Cristas apela a Marcelo para vetar nova lei do financiamento dos partidos

Cristas apelou a Marcelo para vetar as mudanças introduzidas na lei de financiamento dos partidos políticos. E promete tentar revogar as alterações que foram aprovadas pelo PSD, PS, BE, PCP e PEV.

Assunção Cristas apelou esta quarta-feira ao Presidente da República para vetar o novo diploma. Em conferência de imprensa, na sede do partido, a presidente do CDS referiu que as mudança dão “efeito retroativo” à devolução do IVA, pondo fim a “contenciosos tributários”, como é o caso do PS. As alterações são “inadmissíveis e escandalosas”, disse Cristas, referindo que não têm nada a ver com o objetivo inicial do pedido do Tribunal Constitucional.

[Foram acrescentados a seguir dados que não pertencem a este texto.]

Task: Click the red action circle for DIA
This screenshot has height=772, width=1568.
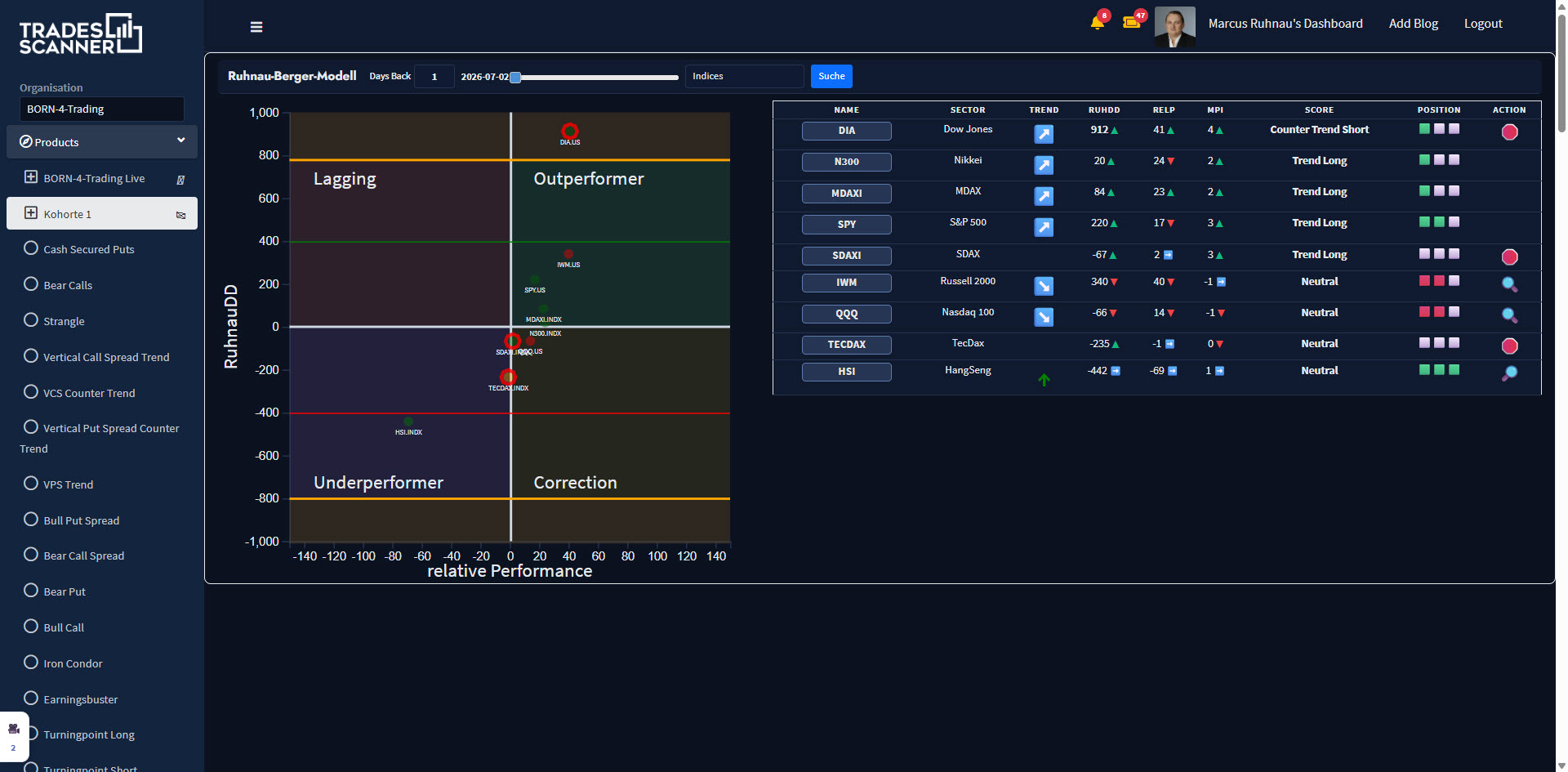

Também o PAN faz o mesmo apelo a Marcelo Rebelo de Sousa. Francisco Guerreiro, da Comissão Política Nacional do partido, diz ao ECO que o PAN considera que o Presidente da República deve vetar as alterações. O partido critica o facto de não ter estado no grupo de trabalho nem ter sido consultado sobre o projeto de lei final. O PAN diz ser, “por princípio”, contra as duas novas normas, mas pede mais “transparência” no processo.

Ambos os partidos votaram contra as alterações ao financiamento dos partidos políticos. Apesar de serem a favor da mudança pedida pelo Tribunal Constitucional, CDS e PAN opuseram-se aos acrescentos feitos pelo PSD, PS, PCP, BE e PEV. Ou seja, a isenção total do IVA e o fim do teto de receitas de angariação de fundos. Esta quarta-feira, o Bloco de Esquerda disse estar disponível “para melhorar” a lei, fazendo saber que votou a favor da lei apesar de discordar de certos pontos para evitar que, “por incapacidade de acordo”, os partidos ficassem sem fiscalização.

Uma dessas alterações poderá ter reflexo nos tribunais. A mudança na isenção do IVA dá “eficácia retroativa à devolução do IVA pondo fim a contenciosos tributários”, considerou Assunção Cristas, em declarações transmitidas pela RTP3. Em causa estão as sete ações que o Partido Socialista tem no Tribunal Administrativo e Fiscal de Lisboa (TAF) contra a Autoridade Tributária para que o fisco devolva o IVA cobrado durante campanhas eleitorais.

Marcelo Rebelo de Sousa não vai decidir o veto até passarem oito dias da receção do projeto de lei, o que aconteceu na passada sexta-feira. Uma nota da Presidência da República explica que se trata de uma Lei Orgânica, “ou seja, de um diploma sobre o qual o Presidente da República não se pode pronunciar antes de decorridos oito dias após a sua receção, nos termos do Artigo 278.º, n.º 7, da Constituição da República”.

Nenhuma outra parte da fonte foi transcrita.